New regulatory requirements for medical device registration and notification in Laos are set to enter into force in the coming weeks under the plan found in Notification No. 9606 to implement Decision No. 1470/MOH on Registration and Notification of Medical Devices (Decision 1470). The notification, issued on October 25, 2023, by the Food and Drug Department (FDD) under the Ministry of Health (MOH), outlines the FDD’s strategic plan for phased-in registration and notification requirements for medical devices.
In the first phase, starting January 1, 2024, the FDD will initiate the registration process for class C (moderate-high risk) and D (high risk) medical devices. Meanwhile, operators dealing with class A (low risk) and B (low-moderate risk) devices can continue applying for import permits without having to register the devices or notify the FDD.
In the subsequent phase, starting January 1, 2025, operators will have to notify the FDD about class A devices and complete the registration process for class B devices.
To prepare for these requirements, import-export companies in the pharmaceutical and medical products sector must submit a list of medical devices, including their classification based on the country of manufacture, to the FDD by December 15, 2023. This measure is aimed at enabling the FDD to streamline the collection, guidance, and preparation processes to ensure efficient registration within the set time frame. While import-export companies can still submit their lists after either December 15, 2023, or January 1, 2024 (the registration commencement date), registration may be delayed since the FDD will prioritize those who submit their lists by the December 15 deadline. The list of medical devices should encompass medical devices imported in the past as well as those intended for future import permission applications.
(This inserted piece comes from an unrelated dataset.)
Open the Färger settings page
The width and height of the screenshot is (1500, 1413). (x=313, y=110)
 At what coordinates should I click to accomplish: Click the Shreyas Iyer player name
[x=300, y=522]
During the initial registration stage (i.e., from January 1, 2024), import-export companies that are unable to submit all documents for registration according to the ASEAN Common Submission Dossier Template can submit a subset of essential documents to the FDD. These documents must be accompanied by a letter indicating when the complete set of documents can be provided.
For domestic factories seeking to register medical devices or notify the FDD, a key factor is the risk classification of the medical device, as outlined in Decision 1470. The decision sets out 24 principles for determining the purpose of medical devices in each class, providing a framework for factories to classify their medical devices. However, the FDD retains the authority to reclassify devices if the initial classification by the domestic factory or importer-exporter is deemed inaccurate.
For medical devices that cannot be classified according to the ASEAN harmonized risk classification list for medical devices, the FDD will ascertain the associated risk through its own technical assessment and decision-making process. Medical devices that potentially fall into multiple risk categories will be assigned the highest applicable risk category.